**What the exercise asks:** For every line in the material below that holds "agent", report the line.

####

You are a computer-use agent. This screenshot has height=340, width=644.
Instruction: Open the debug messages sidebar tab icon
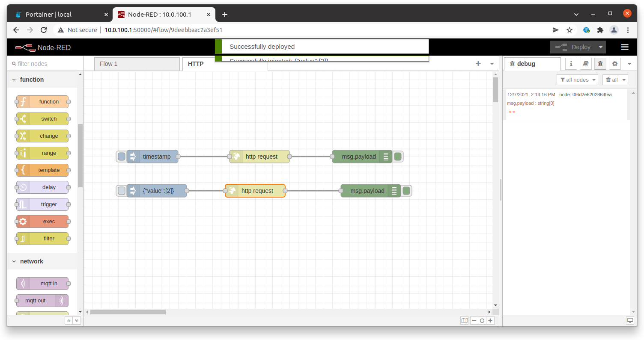600,64
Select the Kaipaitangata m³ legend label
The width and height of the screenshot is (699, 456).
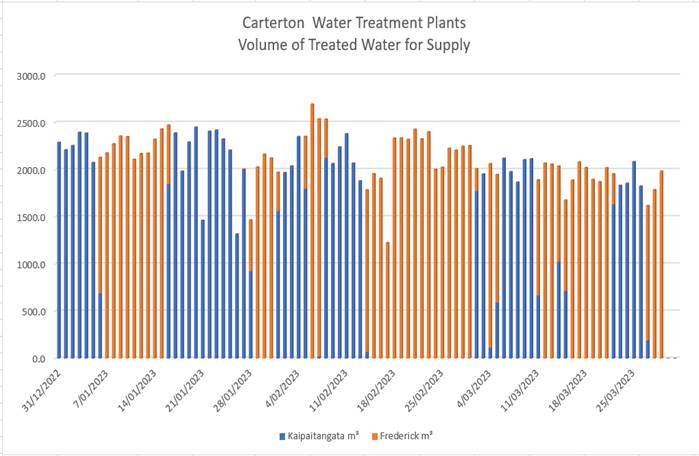pos(325,436)
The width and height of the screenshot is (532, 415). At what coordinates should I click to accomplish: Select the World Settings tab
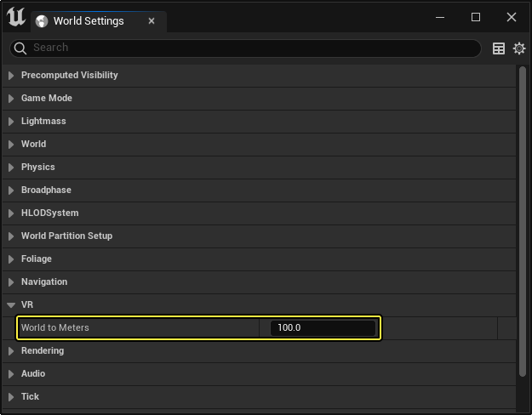(x=88, y=21)
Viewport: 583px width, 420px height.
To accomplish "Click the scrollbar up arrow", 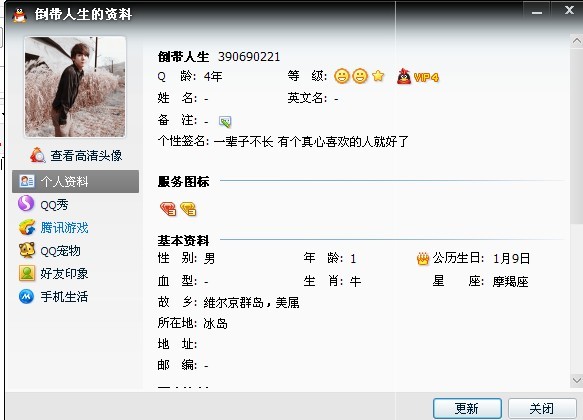I will pyautogui.click(x=576, y=41).
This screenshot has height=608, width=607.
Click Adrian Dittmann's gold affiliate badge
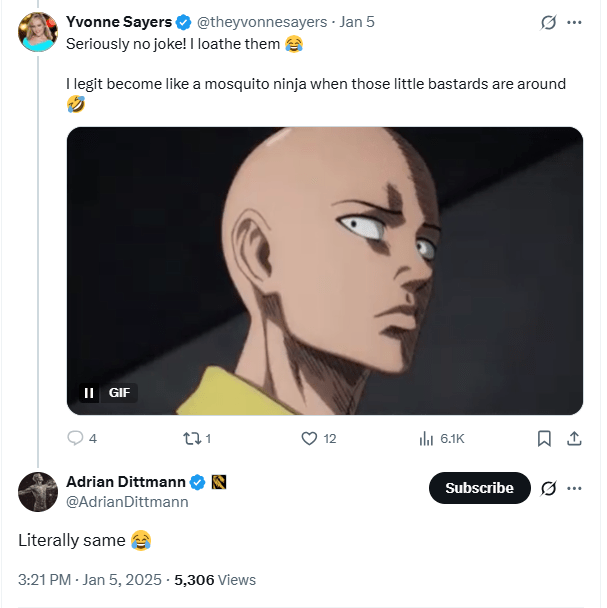point(219,482)
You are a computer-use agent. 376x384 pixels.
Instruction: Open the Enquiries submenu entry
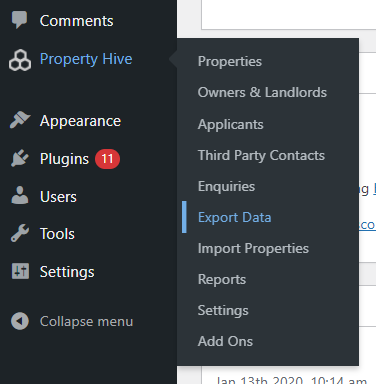click(x=226, y=186)
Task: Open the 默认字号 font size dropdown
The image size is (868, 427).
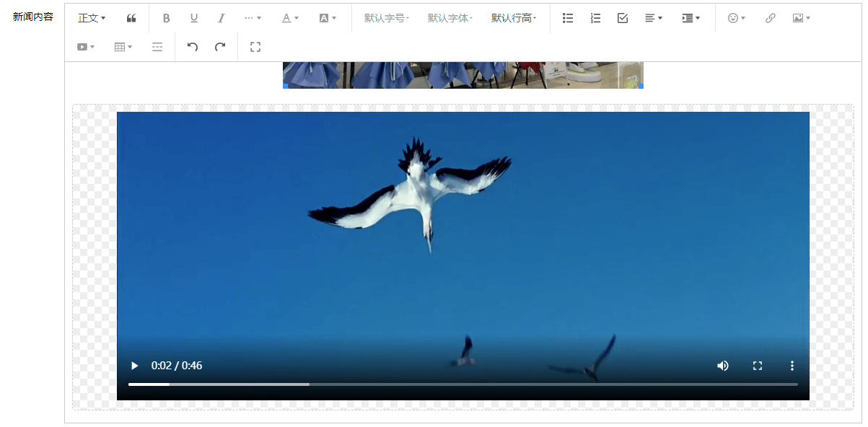Action: click(387, 18)
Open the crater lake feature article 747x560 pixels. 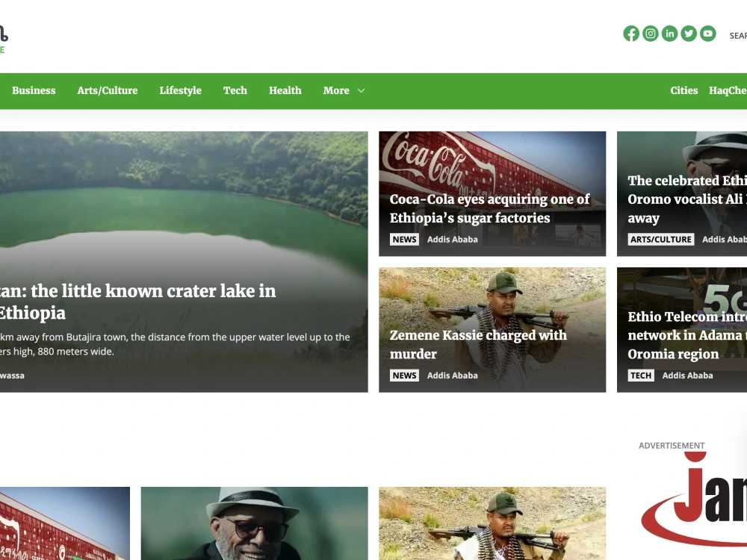(x=138, y=302)
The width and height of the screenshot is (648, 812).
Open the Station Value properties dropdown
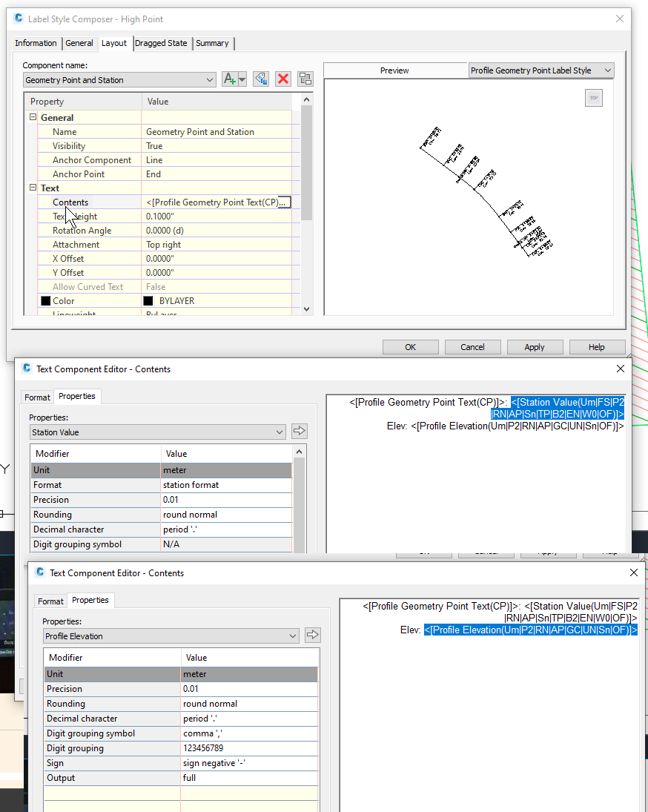280,431
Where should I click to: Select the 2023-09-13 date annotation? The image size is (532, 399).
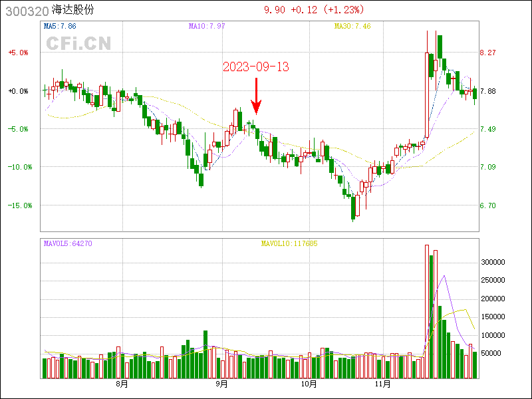[x=256, y=67]

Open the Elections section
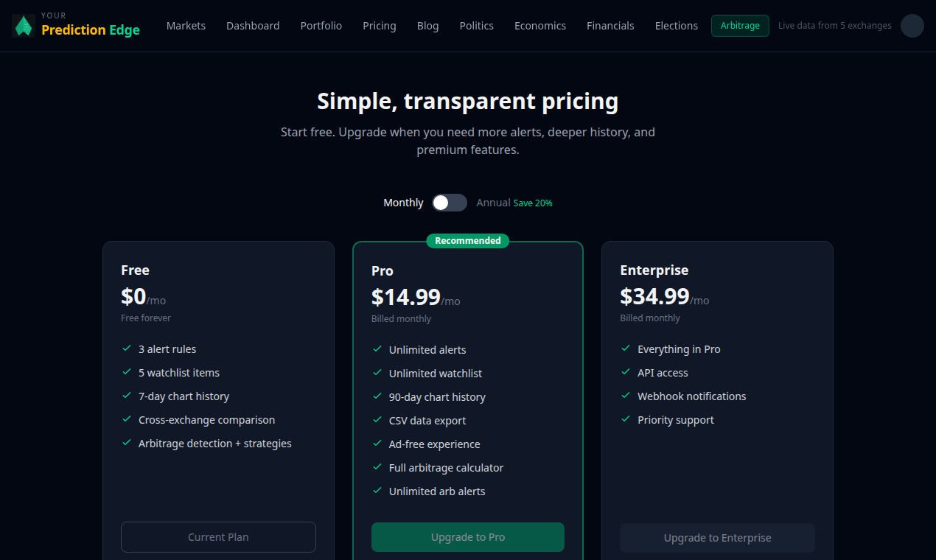click(x=676, y=25)
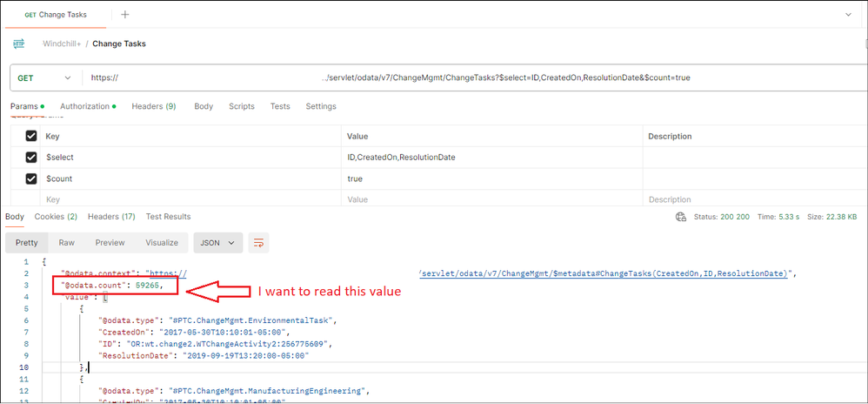Click the HTTP request type icon
Screen dimensions: 868x404
19,44
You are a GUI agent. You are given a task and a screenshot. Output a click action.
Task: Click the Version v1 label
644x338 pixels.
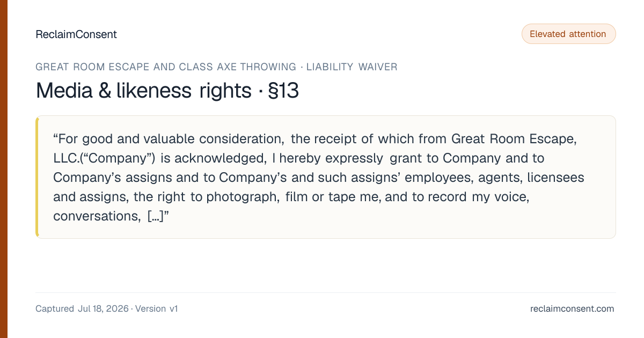156,308
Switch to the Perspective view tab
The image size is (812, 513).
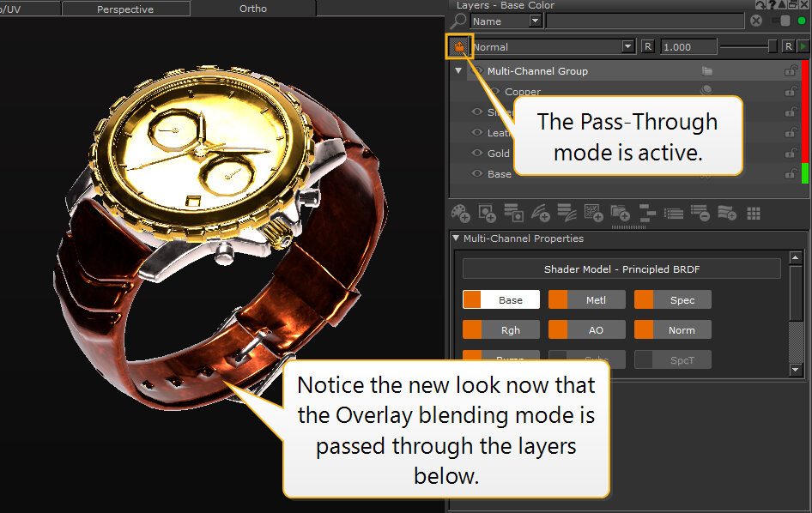pos(125,9)
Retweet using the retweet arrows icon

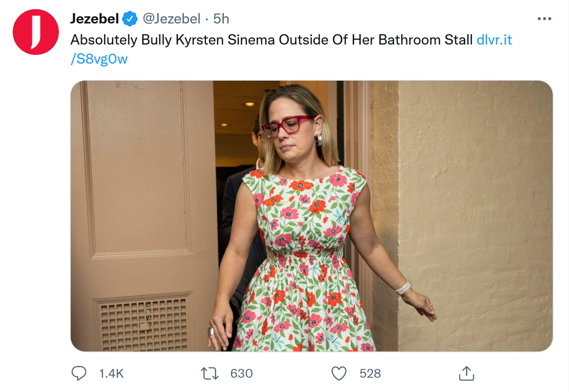click(x=210, y=373)
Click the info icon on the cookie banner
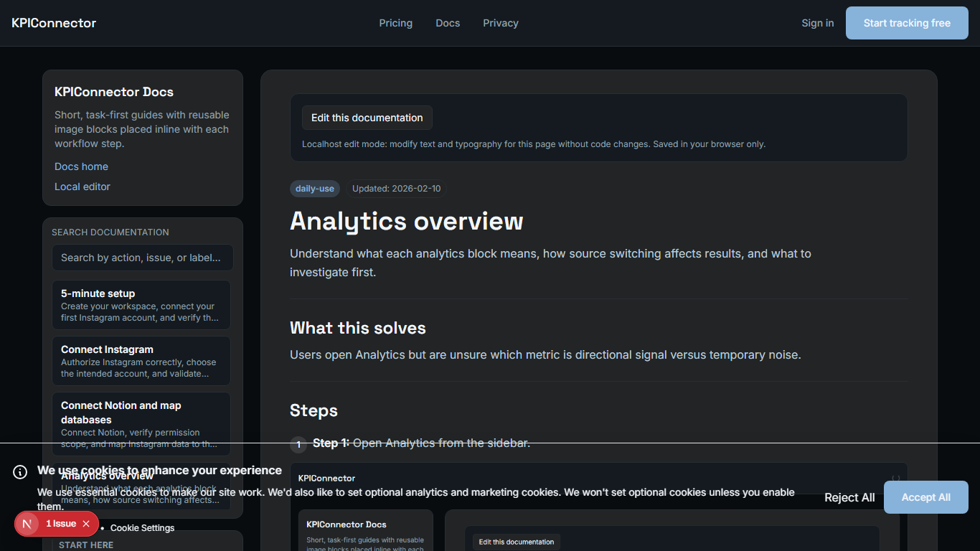The width and height of the screenshot is (980, 551). coord(19,472)
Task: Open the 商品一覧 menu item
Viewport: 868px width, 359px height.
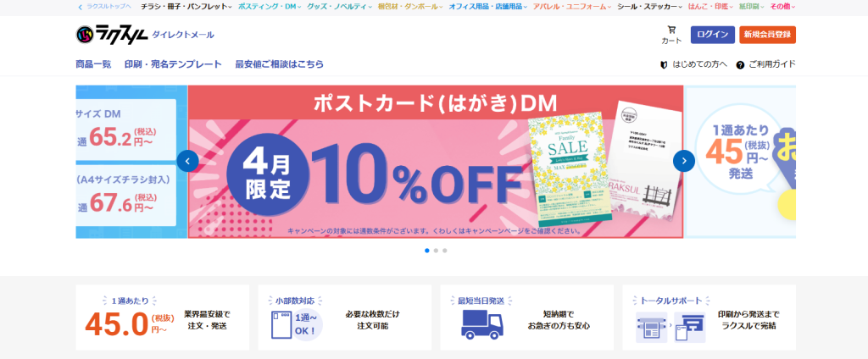Action: pos(93,64)
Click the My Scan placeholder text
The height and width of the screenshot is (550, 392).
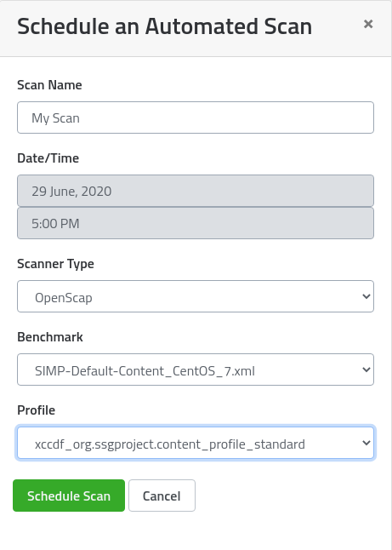point(56,118)
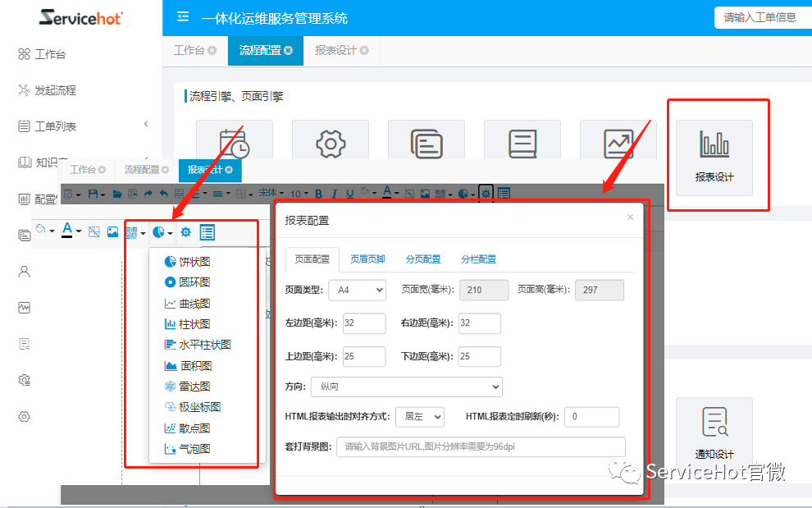Screen dimensions: 812x508
Task: Apply underline formatting in the toolbar
Action: tap(351, 192)
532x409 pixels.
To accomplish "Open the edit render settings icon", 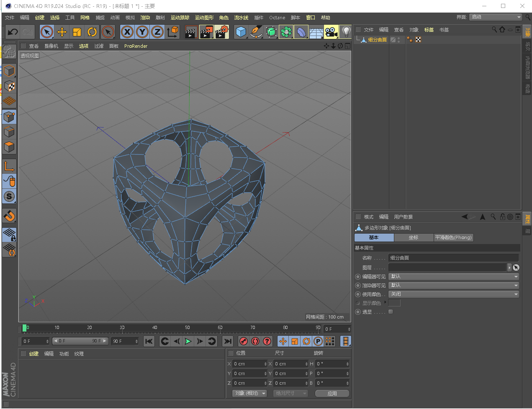I will coord(221,32).
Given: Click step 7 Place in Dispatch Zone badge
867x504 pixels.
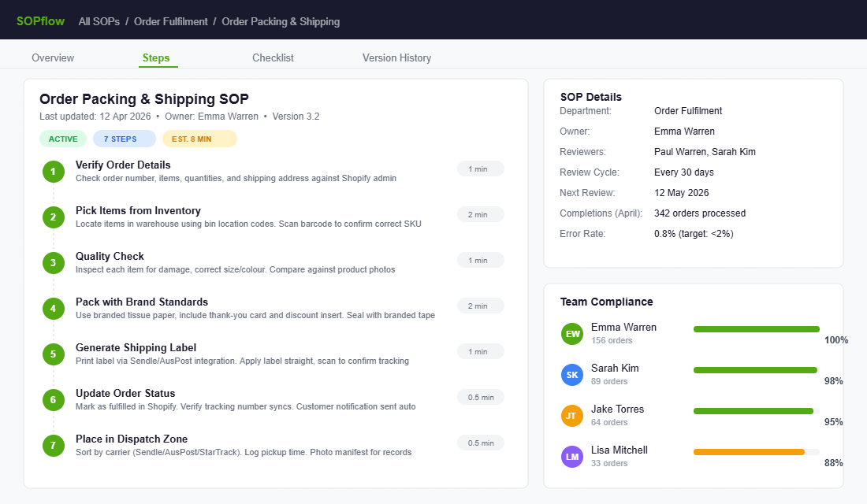Looking at the screenshot, I should [x=53, y=445].
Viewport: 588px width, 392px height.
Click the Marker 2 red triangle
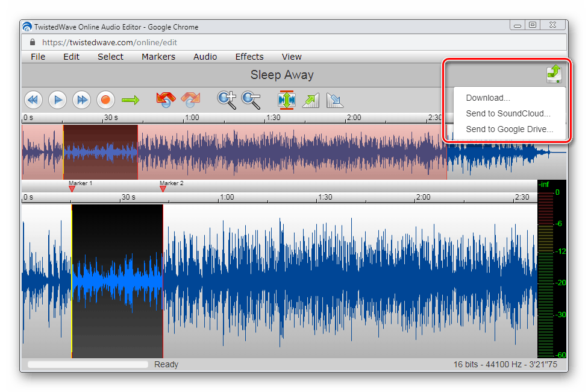pos(163,189)
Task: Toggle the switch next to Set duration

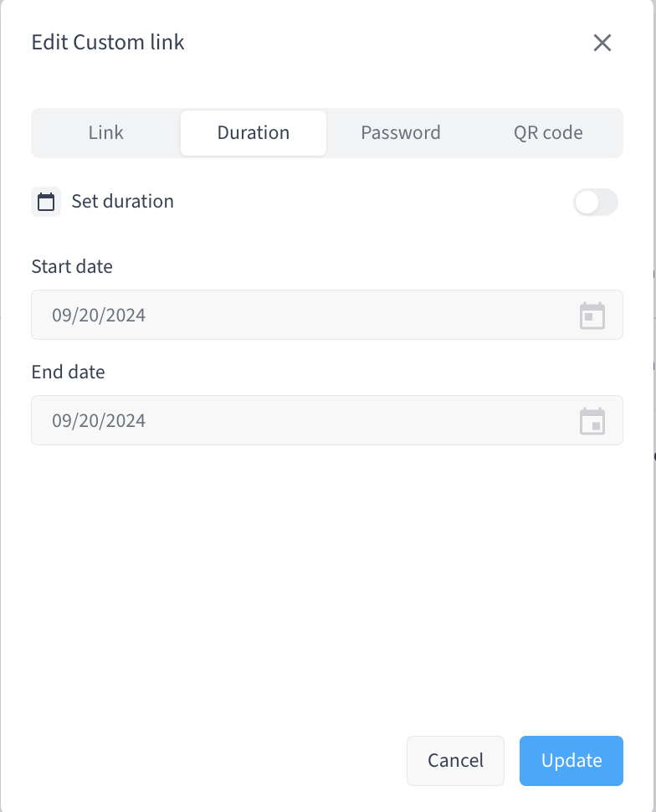Action: pyautogui.click(x=595, y=203)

####

**Completed task:**
You are a computer-use agent. This screenshot has height=340, width=644.
You are a computer-use agent. 376x384 pixels.
You are a GUI agent. You are given a task and a screenshot. Output a click action.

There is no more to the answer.